Uribes ha pedido que se vuelva a "la senda del diálogo y del acuerdo en los ámbitos de decisión y organización a los que estos mismos clubes pertenecen para conseguir una solución pactada que sea conveniente al fútbol y al deporte".
La postura del Gobierno español, y por extensión de los gobiernos británico y francés, es legítima, pero tan intrascendente como si estos opinaran del nuevo iPhone lanzado por Apple y exigieran cambios en su diseño con el argumento de que las telecomunicaciones son un asunto de interés nacional.
Mal vamos si hay que recordar que los clubes son empresas privadas y los futbolistas, meros asalariados con contratos que les ligan a sus empleadores, no a las administraciones o a las federaciones nacionales de fútbol. Mucho menos a los intereses políticos, legítimos pero triviales en este caso, de los gobiernos de sus respectivos países.
¿Estarían dispuestos el Gobierno, la Real Federación Española de Fútbol y la UEFA a hacerse cargo de las cantidades que esos clubes ingresan por publicidad, patrocinios, merchandising o las cuotas de sus socios?

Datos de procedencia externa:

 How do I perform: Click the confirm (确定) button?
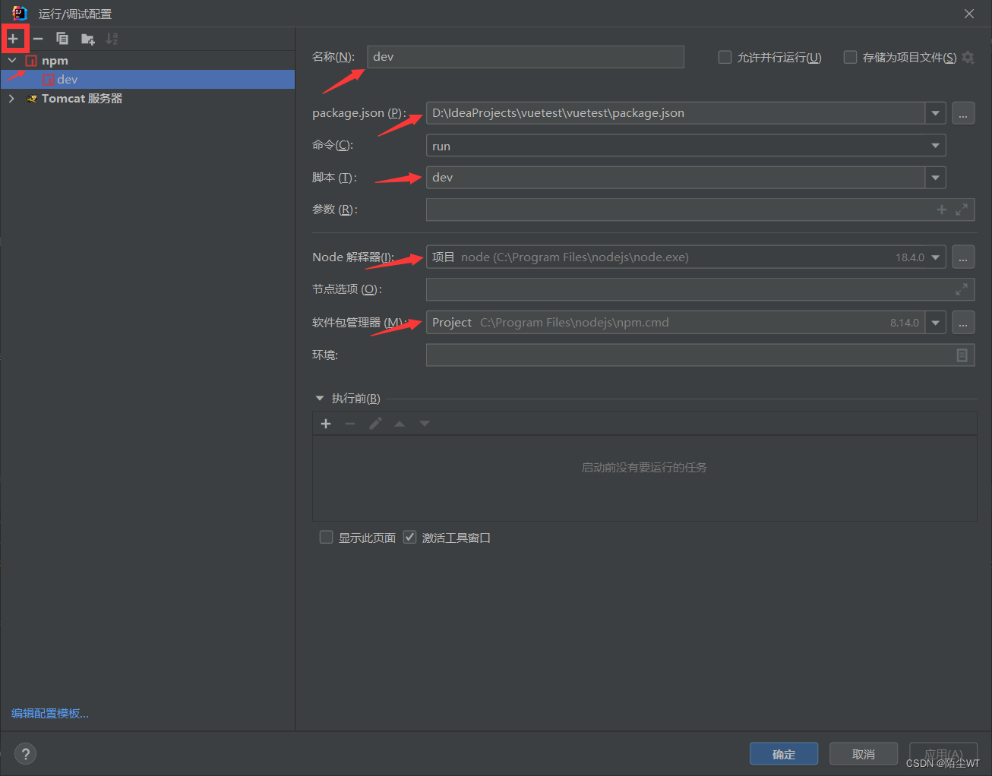[x=783, y=754]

Nada habría que objetar al intervencionismo del Gobierno si estuviéramos ante una liga de fútbol pública con clubes de fútbol públicos gestionados en función de criterios políticos, es decir ideológicos, y sujetos a las reglas que el Ejecutivo determine.
Pero mientras este disparate no ocurra, las peticiones del Gobierno no pasan de ser un desiderátum. Desiderátum con el que se podrá estar más o menos de acuerdo en función de cual sea la postura de cada cual respecto a la Superliga, pero desiderátum al fin y al cabo.
Argumentos pobres
Ninguno de los argumentos esgrimidos en contra de la Superliga resiste el más mínimo análisis crítico. La apología romántica del fútbol local y de base en boca de jugadores y exjugadores millonarios que han cobrado sueldos estratosféricos y pasado de un club parisino a uno londinense y luego a uno milanés en cuestión de meses suena a ese turismo del ideal del que hablaba Ignacio Vidal-Folch en su novela homónima.

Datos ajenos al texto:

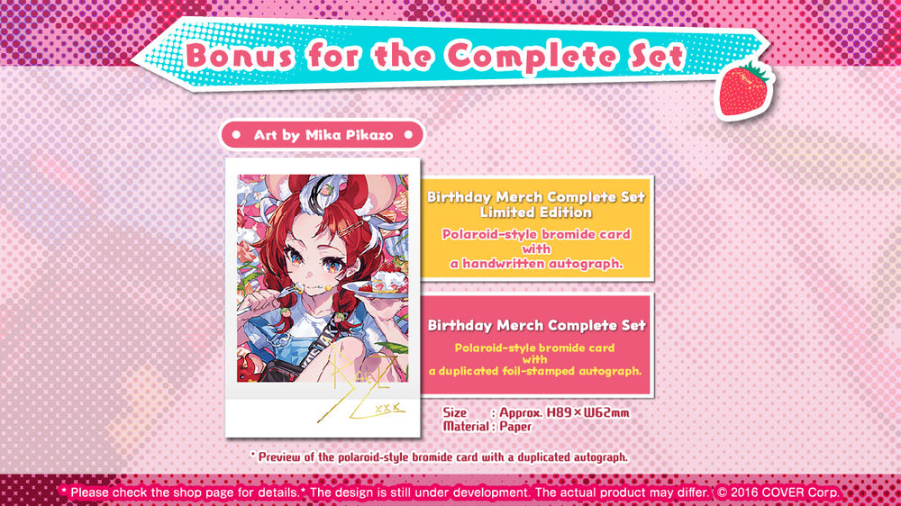Click the 'xxx' marks beside the signature
The image size is (901, 506).
click(x=389, y=409)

Tampoco los vaticinios apocalípticos que hablan del fin del fútbol tal y como lo conocemos hoy parecen tener mayor base. Las ligas nacionales continuarán existiendo, si así lo desean los clubes pequeños y medianos. Que estas tengan más o menos relevancia y éxito de público dependerá exclusivamente del entusiasmo y la fidelidad de sus socios y simpatizantes.
Real Madrid, FC Barcelona, Atlético de Madrid, Arsenal, Manchester United, Manchester City, Chelsea, Liverpool, Tottenham, Juventus, Milan e Inter de Milán acumulan por sí solos a una abrumadora mayoría de los seguidores internacionales del deporte rey. Unos 4.000 millones en total, si hemos de hacer caso a las cifras que se suelen esgrimir de forma habitual. Acumulan también la mayor parte de los ingresos publicitarios y en concepto de derechos televisivos.
Era cuestión de tiempo que los clubes de fútbol punteros dieran un paso como este. Y si en algo deberían empezar a pensar las organizaciones y federaciones de fútbol que hasta ahora han gestionado el negocio del fútbol a su placer no es en cómo presionar a esos doce clubes que se han salido del redil, sino en cómo gestionar el siguiente paso lógico.
El de la creación de una Superliga Mundial en la participen los mejores equipos de todo el mundo, y no sólo los europeos.